Subject Re: [firebird-support] Always use BIGINT?
Author Ann Harrison


On Sun, Jul 2, 2017 at 1:50 PM, Slavomir Skopalik skopalik@... [firebird-support] <firebird-support@yahoogroups.com> wrote:


I test general impact of compression and I found that for FB 2.5 and FB3 is critical to take another DB page from cache.

Sure.  

OK, you're considering storing the decimal value 13111.  In straight forward hex, that's 0x33, 0x37.   

In little endian format,
       BIGINT with that value is  0x37,0x33,0x0,0x0,0x0,0x0, 0x0, 0x0
       INT with that value is  0x37,0x33,0x0,0x0
       SMALLINT with that value is 0x37,0x33

BIGINT compressed: 3x ( 2 bytes to compress zeroes + 3 bytes for uncompressable data). Total: 15 bytes.

 Right.  Each column is stored as 0x2, 0x37,0x33,0xFA 0x0 - five bytes.  The 0x2 means that the next two
bytes should be decompressed as they are.  The 0xFA (-6) means that the next byte should be repeated
six times.   If the BIGINT were followed by another BIGINT that's null or has a value of zero, the run-length
compression would require no additional storage.  The -6 would be a -14.

INT compressed: Each column is store as 0x4, 0x37,0x33, 0x0, 0x0 - once again, five bytes.  The two 
trailing zeros are not compressed because the compression is the same size as the uncompressed data. 
Three of those columns in a row would also be 15 bytes.  If the next column was a null INT or an INT
value 0, the compressed format would be six bytes 0x2, 0x37,0x33, 0xFA, 0x0 for the two columns.

SMALLINT compressed: 1 byte for uncompressable header + 3x (0x33, 0x37). Total: 7 bytes.

Right. The stored format for the three columns is 0x6, 0x37, 0x33,0x37, 0x33,0x37, 0x33.  If
the next column is zero or null, you add two more bytes.

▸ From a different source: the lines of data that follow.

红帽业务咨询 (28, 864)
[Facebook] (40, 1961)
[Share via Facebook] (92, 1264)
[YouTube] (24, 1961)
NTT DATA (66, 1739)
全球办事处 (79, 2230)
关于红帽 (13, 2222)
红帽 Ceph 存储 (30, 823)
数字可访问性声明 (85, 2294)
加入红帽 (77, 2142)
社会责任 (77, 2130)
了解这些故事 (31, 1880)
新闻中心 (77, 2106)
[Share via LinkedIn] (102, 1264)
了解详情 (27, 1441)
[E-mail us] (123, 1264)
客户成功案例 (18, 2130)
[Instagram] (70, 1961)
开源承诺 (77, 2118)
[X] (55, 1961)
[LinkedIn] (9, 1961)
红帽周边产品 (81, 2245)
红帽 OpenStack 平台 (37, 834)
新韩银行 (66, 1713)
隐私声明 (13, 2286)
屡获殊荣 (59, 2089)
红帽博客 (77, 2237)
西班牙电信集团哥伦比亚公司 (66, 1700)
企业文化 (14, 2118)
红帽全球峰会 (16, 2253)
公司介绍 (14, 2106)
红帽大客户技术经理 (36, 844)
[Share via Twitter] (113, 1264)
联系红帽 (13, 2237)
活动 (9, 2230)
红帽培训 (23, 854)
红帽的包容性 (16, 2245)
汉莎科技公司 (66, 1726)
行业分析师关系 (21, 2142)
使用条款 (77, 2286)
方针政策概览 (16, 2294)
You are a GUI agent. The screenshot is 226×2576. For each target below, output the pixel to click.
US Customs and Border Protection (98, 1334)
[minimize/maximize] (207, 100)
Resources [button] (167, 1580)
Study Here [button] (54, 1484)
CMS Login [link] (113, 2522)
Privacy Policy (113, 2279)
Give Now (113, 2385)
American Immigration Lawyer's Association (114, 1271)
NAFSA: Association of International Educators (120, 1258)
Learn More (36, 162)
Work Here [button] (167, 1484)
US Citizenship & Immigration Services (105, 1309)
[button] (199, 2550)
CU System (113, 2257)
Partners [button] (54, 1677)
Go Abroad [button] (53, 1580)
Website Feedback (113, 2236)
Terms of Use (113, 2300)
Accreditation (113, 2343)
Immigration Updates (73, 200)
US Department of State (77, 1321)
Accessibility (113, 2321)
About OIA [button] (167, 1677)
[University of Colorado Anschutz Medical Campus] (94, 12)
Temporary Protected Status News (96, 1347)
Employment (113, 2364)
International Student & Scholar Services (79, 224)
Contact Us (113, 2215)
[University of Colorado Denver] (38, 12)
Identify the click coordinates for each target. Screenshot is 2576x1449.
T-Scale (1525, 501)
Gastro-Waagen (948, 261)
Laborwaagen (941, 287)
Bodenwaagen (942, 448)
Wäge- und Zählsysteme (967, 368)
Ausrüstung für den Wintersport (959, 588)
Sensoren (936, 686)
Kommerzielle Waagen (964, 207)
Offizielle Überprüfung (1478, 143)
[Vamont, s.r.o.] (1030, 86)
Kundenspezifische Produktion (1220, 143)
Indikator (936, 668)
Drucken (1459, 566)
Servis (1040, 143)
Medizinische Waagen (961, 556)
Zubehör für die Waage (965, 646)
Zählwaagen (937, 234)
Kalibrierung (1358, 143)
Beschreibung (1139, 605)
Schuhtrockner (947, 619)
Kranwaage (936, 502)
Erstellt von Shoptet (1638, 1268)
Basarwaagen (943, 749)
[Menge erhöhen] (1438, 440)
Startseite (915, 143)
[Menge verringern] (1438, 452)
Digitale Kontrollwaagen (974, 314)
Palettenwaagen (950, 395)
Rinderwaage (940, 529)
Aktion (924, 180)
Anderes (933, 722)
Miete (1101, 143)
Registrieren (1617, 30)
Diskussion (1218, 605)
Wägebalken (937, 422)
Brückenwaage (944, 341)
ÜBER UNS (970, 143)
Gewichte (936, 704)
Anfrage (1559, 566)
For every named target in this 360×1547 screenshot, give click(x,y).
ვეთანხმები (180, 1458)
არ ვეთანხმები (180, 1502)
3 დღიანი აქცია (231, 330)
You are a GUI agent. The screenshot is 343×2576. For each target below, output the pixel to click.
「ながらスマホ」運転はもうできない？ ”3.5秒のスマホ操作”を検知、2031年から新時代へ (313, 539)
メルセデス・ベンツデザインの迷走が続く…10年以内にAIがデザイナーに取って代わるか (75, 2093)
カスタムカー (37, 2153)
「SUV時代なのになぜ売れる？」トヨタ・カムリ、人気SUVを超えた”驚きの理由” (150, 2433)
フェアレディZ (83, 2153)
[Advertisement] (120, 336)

 And as long as you're absolutely certain that you'll never store any value greater than
32767, go for it.   If you're wrong and you need a larger value, you can just ALTER the
column to a INT, after you figure out what the problem is and get any users who've read
that column to close their connections.

The performance gain can vary from few percent to ten times and it is NON LINEAR. 

The effect of compression is data dependent and the effect on performance is application
dependent. 

Conclusion of my testings:

1. Size of compressed row has significant impact on performance

Absolutely agree. 

2. SMALLINT will litle help but

And has such a limited range, it's a programmer trap. INT and BIGINT are largely
equivalent.

3. VARCHAR and CHARACTER SET has much more impact. Mainly UTF8.

VARCHAR adds two bytes for the length of the column.  Its effect on compression
is less obvious because trailing spaces aren't stored in VARCHAR, and the places
where you find three identical characters in a string are rare.

For storage, UTF8 does expand characters that aren't ASCII.  And that can be 
a factor, but it's pretty much the cost of multi-lingual applications.

4. If performance is not at first place, use INTEGER because upgrade is very problematic (you have to drop all PK, FK and indexes)

Right, because BIGINT doesn't use the normal numeric key generation.  Which it could, without
losing any precision, if the low-end digits that are lost in conversion to double precision were simply
appended to the generated key.  Sigh.

Sincerely,

Ann